Right, playability. To clarify, the split ST score in GULLIVER is not a split between what Luke described, which is power for pushing a static load, vs max muscle velocity.

GULLIVER’s split ST score is only a split between a) how much a creature’s muscles can lift, vs b) the game “cost” and “damage” for that strength.

It seems a game shouldn’t need two separate ST scores for that, and most games don’t. If GURPS were set up differently, there’d be no need for a split: cost, damage, and lifting ability would all fit together nicely for any given creature, and we’d all be a bit happier with our single ST score.

However, the game was set up so that big and small creatures (as seen in published examples) don’t have realistic lifting ability – and giving them realistic lifting ability saddles them with point costs and damage that the game doesn’t intend them to have (again, as seen by those published examples).

There’s not much to do except grumble – and, as one solution, a) give them realistic lifting abilities (“Load ST”), but also b) leave them with the costs and damage that the game designers built in (“Combat ST”). That’s the only purpose behind the split ST in GULLIVER.

As for the aspects of ST that Luke described: The first, force exerted against a static load, is just lifting ability (“Load ST”).

The second, maximum muscle speed, has nothing to do with “Combat ST”, but is also represented in GULLIVER (the only such example in RPG-dom, as far as I know), in the jumping and throwing rules. It’s not represented as any split ST score, but rather much as Luke describes: a max speed (and thus distance) in jumps and throws, drawing on the GURPS Basic Speed stat.

To comment on a paragraph from Luke’s post:

For jumping, running, throwing distance, and the actual damage you do with a muscle powered weapon, use a score related to your speed – I’d suggest using the average of your HT and DX since GURPS uses half of this average for a quantity called Basic Speed already that includes some of these effects.

Minor objection: for jumping and throwing, you can’t toss out ST; it needs to remain at the core of performance. But yes, Basic Speed works fine in a formula to cap performance of these. (The real-life interplay of muscle force and muscle contraction speed may certainly be more complex, but for simplicity I just use Basic Speed in a calculation that caps performance.)

ST needs to remain part of the damage equation too. Here, too, max speed is a real-life consideration in blows, as Luke described. A game system could follow the lead of jumping and throwing: use ST and weapon mass to get speed, with that speed capped somehow by Basic Speed.

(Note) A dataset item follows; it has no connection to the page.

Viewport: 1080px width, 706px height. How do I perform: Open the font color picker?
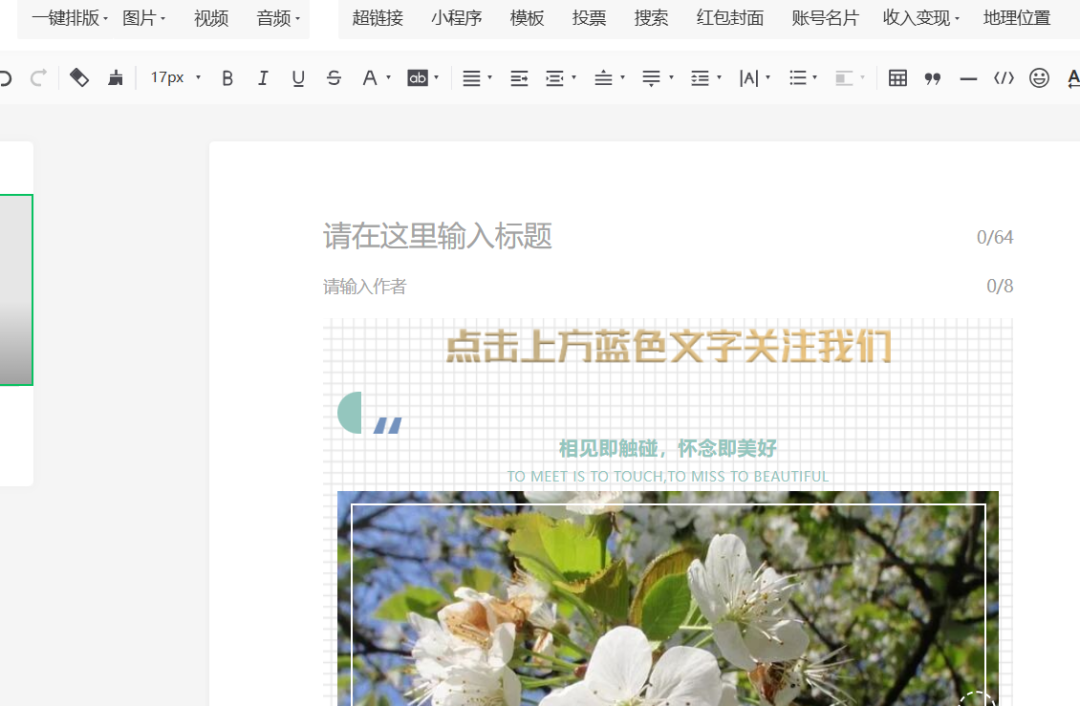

But I didn’t work this into GULLIVER. The reason is simple: reworking the system to base weapon damage on an interplay of weapon mass and impact speed would be a tremendous change from GURPS – essentially, turning weapon impact into a subset of generic rules for collision damage. That might be an interesting change, but I didn’t make the effort, and don’t know that anyone would care anyway. So I haven’t messed with that.

On a related subject, does anyone know of a good source for real world comparisons of average versus peak strength? That is, comparisons of how much a reasonably fit man could lift, carry, bench press, etc vs Olympic records.

I’ve found and used a lot of piecemeal stats, but haven’t found a satisfyingly comprehensive source. If you do, please pass it along…

It would be interesting to take the record strength feats and figure out the likely GURPS stats.

Yep. Just remember, that any ST score reverse-engineered from a record lift has to account for at least three components:

1) the lift attributed to ST only (no doubt the biggest part of the lift)
2) any extra performance from technique (i.e., Lifting skill)
3) any extra performance from Extra Effort.

So there’s my few cents on ST in the game. And if anyone’s still awake after all that… well, we all need to get out more. : )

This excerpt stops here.